### TO DO
Go through the listing below and output exactly the line with "Les lodges par activité (69, 1365)", the line with "Les lodges par pays (69, 1405)", and each line between; omit the rest.

### MATERIAL FOR THE TASK
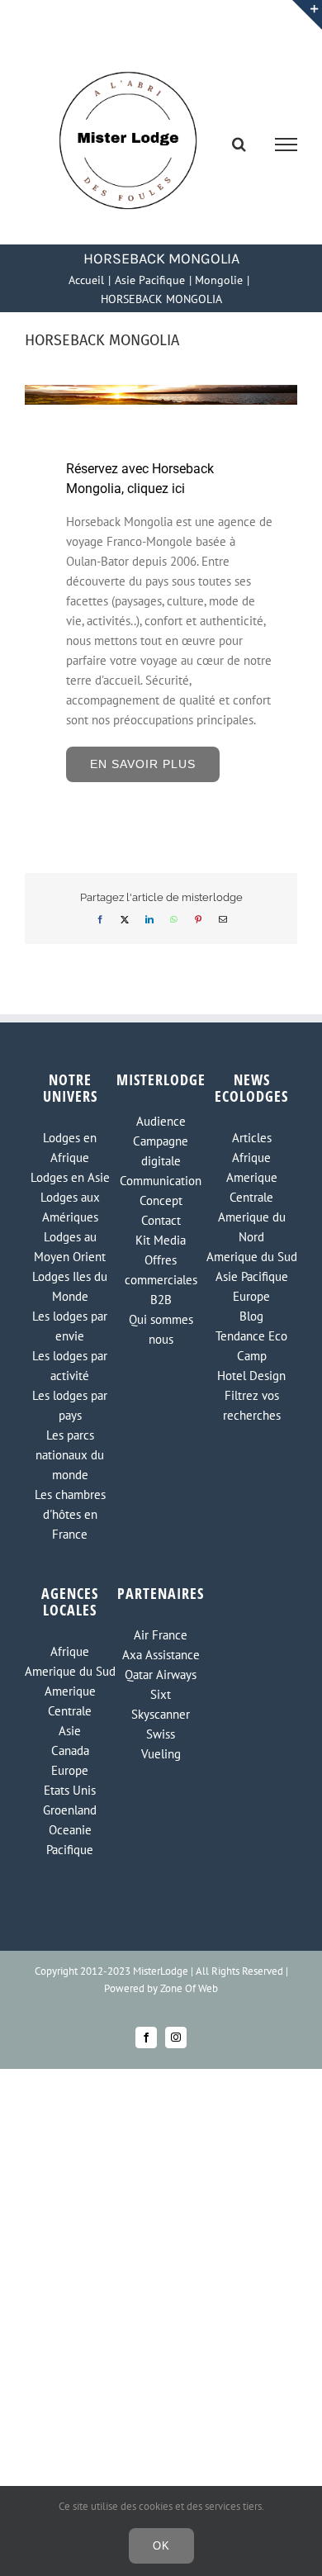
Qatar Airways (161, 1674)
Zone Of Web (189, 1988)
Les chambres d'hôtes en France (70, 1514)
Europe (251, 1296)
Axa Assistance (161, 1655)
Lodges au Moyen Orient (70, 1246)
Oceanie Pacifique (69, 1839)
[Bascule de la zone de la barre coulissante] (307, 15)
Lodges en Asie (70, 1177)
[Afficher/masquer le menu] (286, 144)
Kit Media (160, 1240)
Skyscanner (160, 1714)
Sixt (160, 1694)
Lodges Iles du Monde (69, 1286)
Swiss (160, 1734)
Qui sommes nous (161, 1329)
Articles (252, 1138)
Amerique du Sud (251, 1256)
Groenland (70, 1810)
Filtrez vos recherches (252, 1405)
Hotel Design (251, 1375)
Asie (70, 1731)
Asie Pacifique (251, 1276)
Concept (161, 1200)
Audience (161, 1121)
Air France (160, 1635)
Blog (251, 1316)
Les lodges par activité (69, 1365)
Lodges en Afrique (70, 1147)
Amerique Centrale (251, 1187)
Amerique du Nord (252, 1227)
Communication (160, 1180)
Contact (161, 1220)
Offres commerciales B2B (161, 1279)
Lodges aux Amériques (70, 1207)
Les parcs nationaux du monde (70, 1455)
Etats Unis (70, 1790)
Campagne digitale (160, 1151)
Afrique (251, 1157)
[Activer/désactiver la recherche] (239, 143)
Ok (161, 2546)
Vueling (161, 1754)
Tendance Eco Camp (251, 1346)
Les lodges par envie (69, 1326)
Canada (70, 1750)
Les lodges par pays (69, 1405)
* * *
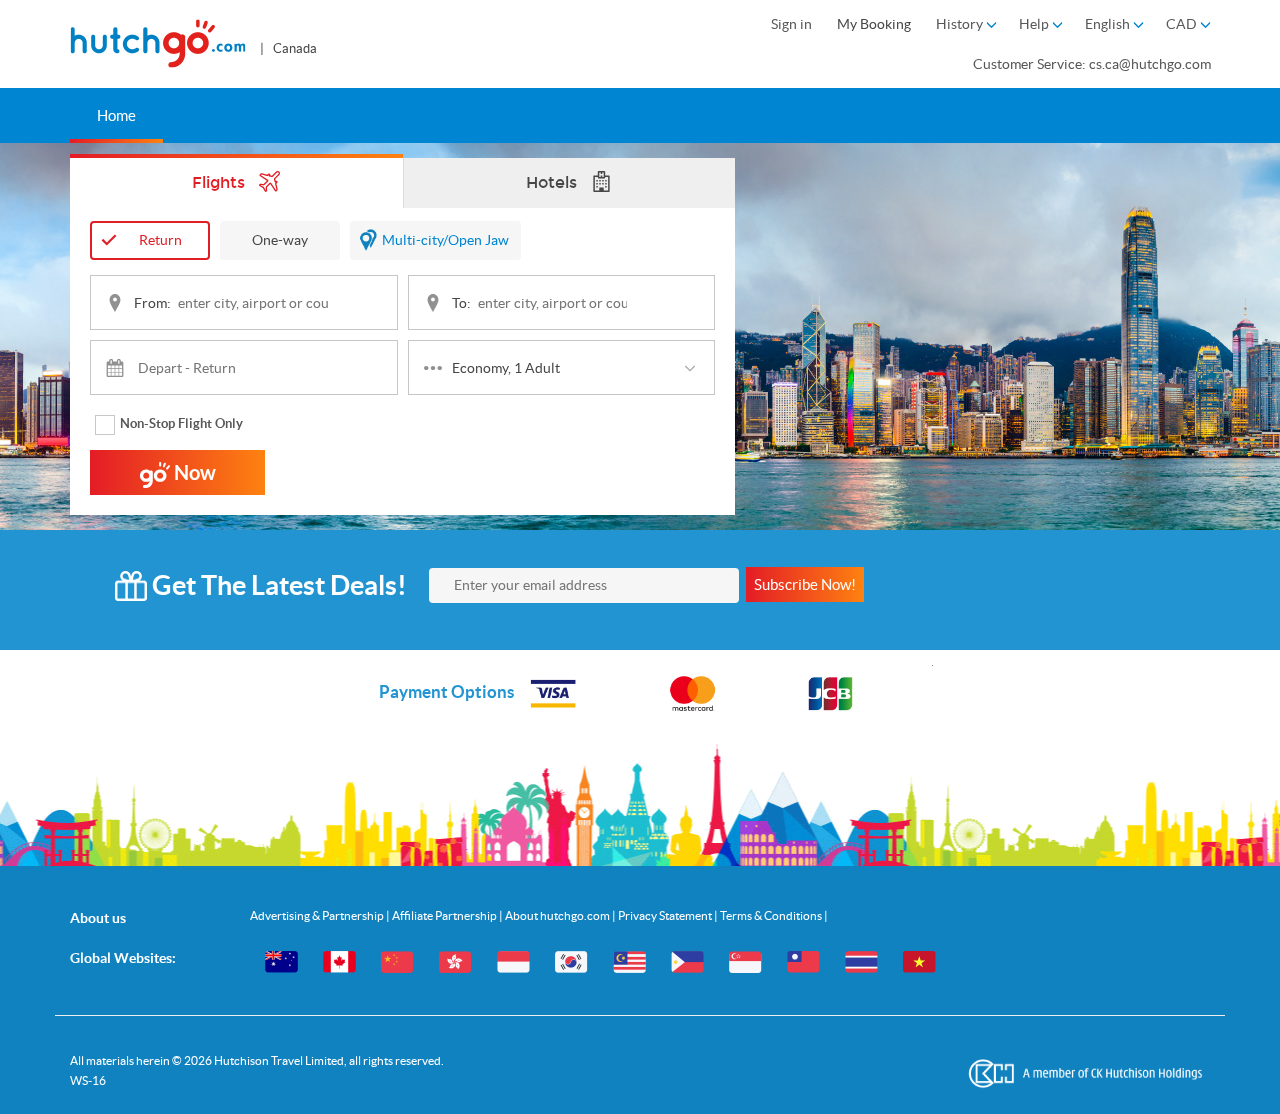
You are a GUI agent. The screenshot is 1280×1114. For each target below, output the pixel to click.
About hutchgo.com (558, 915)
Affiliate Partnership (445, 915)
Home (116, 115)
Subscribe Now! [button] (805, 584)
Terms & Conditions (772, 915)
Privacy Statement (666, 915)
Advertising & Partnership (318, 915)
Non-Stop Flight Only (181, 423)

### RESULT BELOW
Les lodges par activité (69, 1365)
Lodges en Afrique (70, 1147)
Amerique Centrale (251, 1187)
Amerique du Nord (252, 1227)
Communication (160, 1180)
Contact (161, 1220)
Offres commerciales B2B (161, 1279)
Lodges aux Amériques (70, 1207)
Les parcs nationaux du monde (70, 1455)
Etats Unis (70, 1790)
Campagne digitale (160, 1151)
Afrique (251, 1157)
[Activer/désactiver la recherche] (239, 143)
Ok (161, 2546)
Vueling (161, 1754)
Tendance Eco Camp (251, 1346)
Les lodges par envie (69, 1326)
Canada (70, 1750)
Les lodges par pays (69, 1405)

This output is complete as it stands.